*Quoted passage*
============
The result, according to a report on Thursday from Ernst & Young, will be a host of new collaborations between pharmaceutical companies and businesses in non-traditional areas such as computing, telecoms and even retail.

A few such tie-ups are already happening.

Novartis, for example, signed a $24 million deal last month with U.S.-based Proteus Biomedical to create "smart pills" that can transmit data from inside the body to monitor patients' vital signs and check they have taken medicines as prescribed.

Bayer is connecting its glucometer for diabetic children to Nintendo's video-gaming consoles to promote consistent blood sugar testing.

And Johnson & Johnson's Lifescan unit has an iPhone application that lets users upload readings from their connected blood glucose monitors to their Apple phone.

"We will see multiple types of collaborations in future," Patrick Flochel, Ernst & Young life sciences leader for Europe, Middle East, India and Africa, told Reuters.

"This movement will be driven by a focus on outcomes, which pharma companies are more and more having to commit themselves to."

Big drug makers have traditionally relied on a few blockbuster medicines to bring in cash. But the old business model is breaking down, and companies are diversifying into new areas such as consumer health, as well as cutting costs and forging more flexible alliance with small biotech companies.
============
*Entries provided*
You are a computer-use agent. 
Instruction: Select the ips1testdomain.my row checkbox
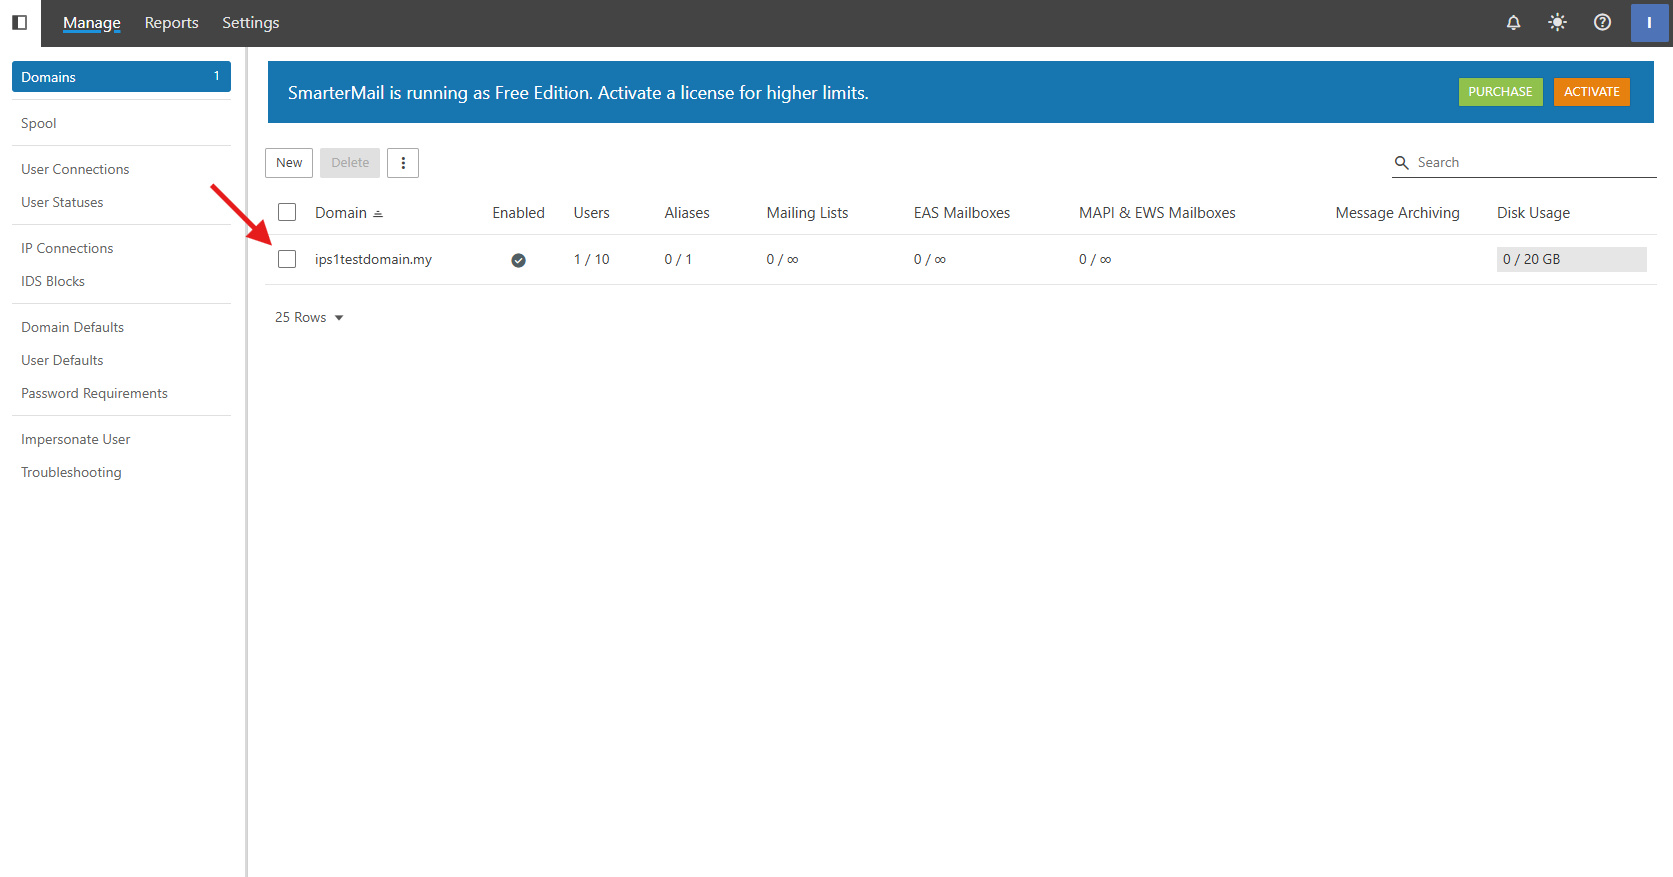(287, 259)
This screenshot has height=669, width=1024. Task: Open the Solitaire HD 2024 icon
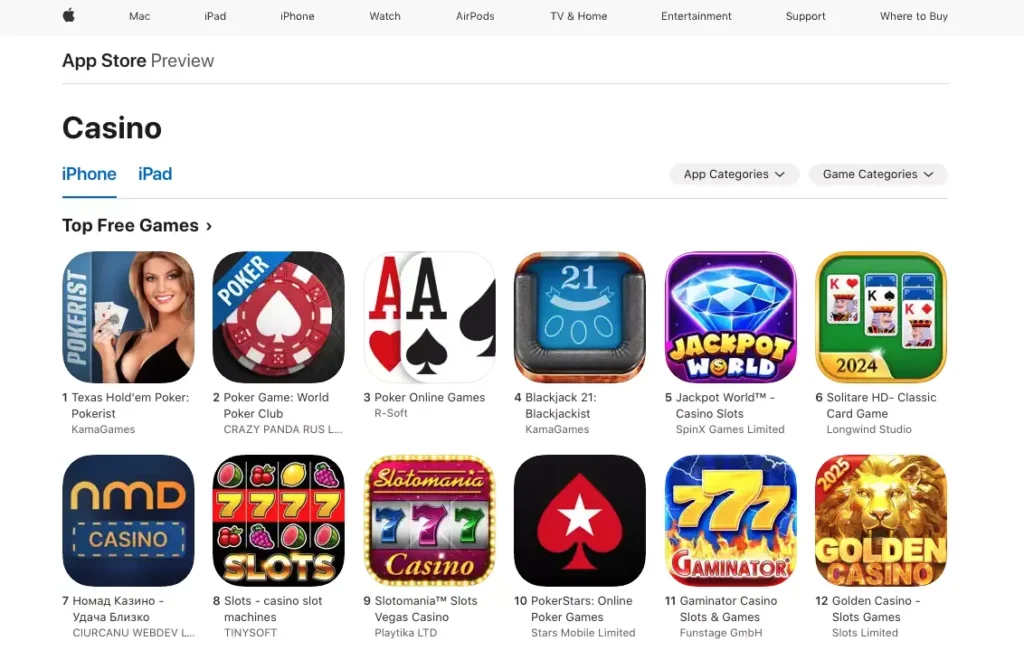(x=881, y=317)
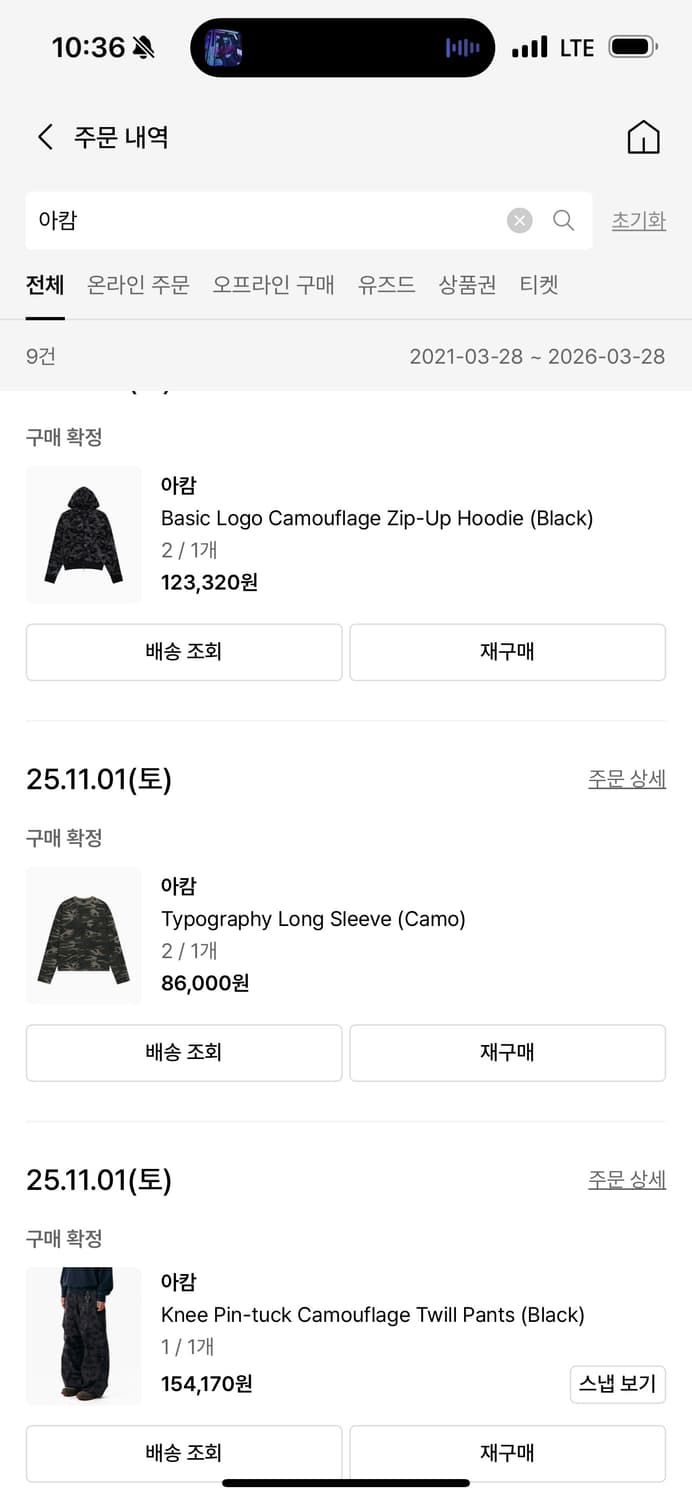Tap the home icon in the top bar
This screenshot has height=1500, width=692.
coord(644,137)
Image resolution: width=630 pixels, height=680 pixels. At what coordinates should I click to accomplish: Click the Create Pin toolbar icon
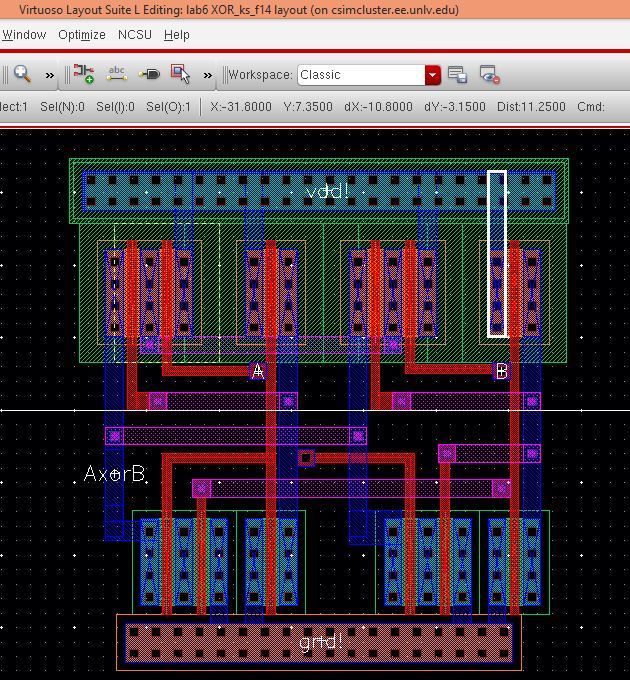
============
*Tasks and exercises*
1. Print the passage on drug-company partnerships, starting with "The result, according" and going on through "their Apple phone.".
2. Answer these questions from the passage on drug-company partnerships:
(a) How much was the deal Novartis signed with Proteus Biomedical worth?
(b) Whose video-gaming consoles is Bayer connecting its glucometer for diabetic children to?
(c) What position does Patrick Flochel hold at Ernst & Young?
3. Go on with the passage on drug-company partnerships from its last sentence.

*Exercise responses*
1.
The result, according to a report on Thursday from Ernst & Young, will be a host of new collaborations between pharmaceutical companies and businesses in non-traditional areas such as computing, telecoms and even retail.

A few such tie-ups are already happening.

Novartis, for example, signed a $24 million deal last month with U.S.-based Proteus Biomedical to create "smart pills" that can transmit data from inside the body to monitor patients' vital signs and check they have taken medicines as prescribed.

Bayer is connecting its glucometer for diabetic children to Nintendo's video-gaming consoles to promote consistent blood sugar testing.

And Johnson & Johnson's Lifescan unit has an iPhone application that lets users upload readings from their connected blood glucose monitors to their Apple phone.

2.
(a) $24 million.
(b) Nintendo's.
(c) He is Ernst & Young's life sciences leader for Europe, Middle East, India and Africa.

3.
The revised model is sometimes dubbed "Pharma 2.0."

But coming up next, Ernst & Young argues, is "Pharma 3.0," in which pharmaceutical companies will increasingly look to sell ancillary products and services linked to their medicines by working with IT and other companies.

The new era poses some notable challenges, not least the cultural gap between fast-moving technology companies, with rapid innovation cycles, and a more ponderous drugs industry, where bringing a new product to market typically takes 10 years or more.

The prize, however, is worth fighting for. By monitoring clinical data and ensuring that patients take the right medicines at the right time, drug companies should be able to demonstrate their products really work, ensuring reimbursement by governments or insurers and helping to justify high prices.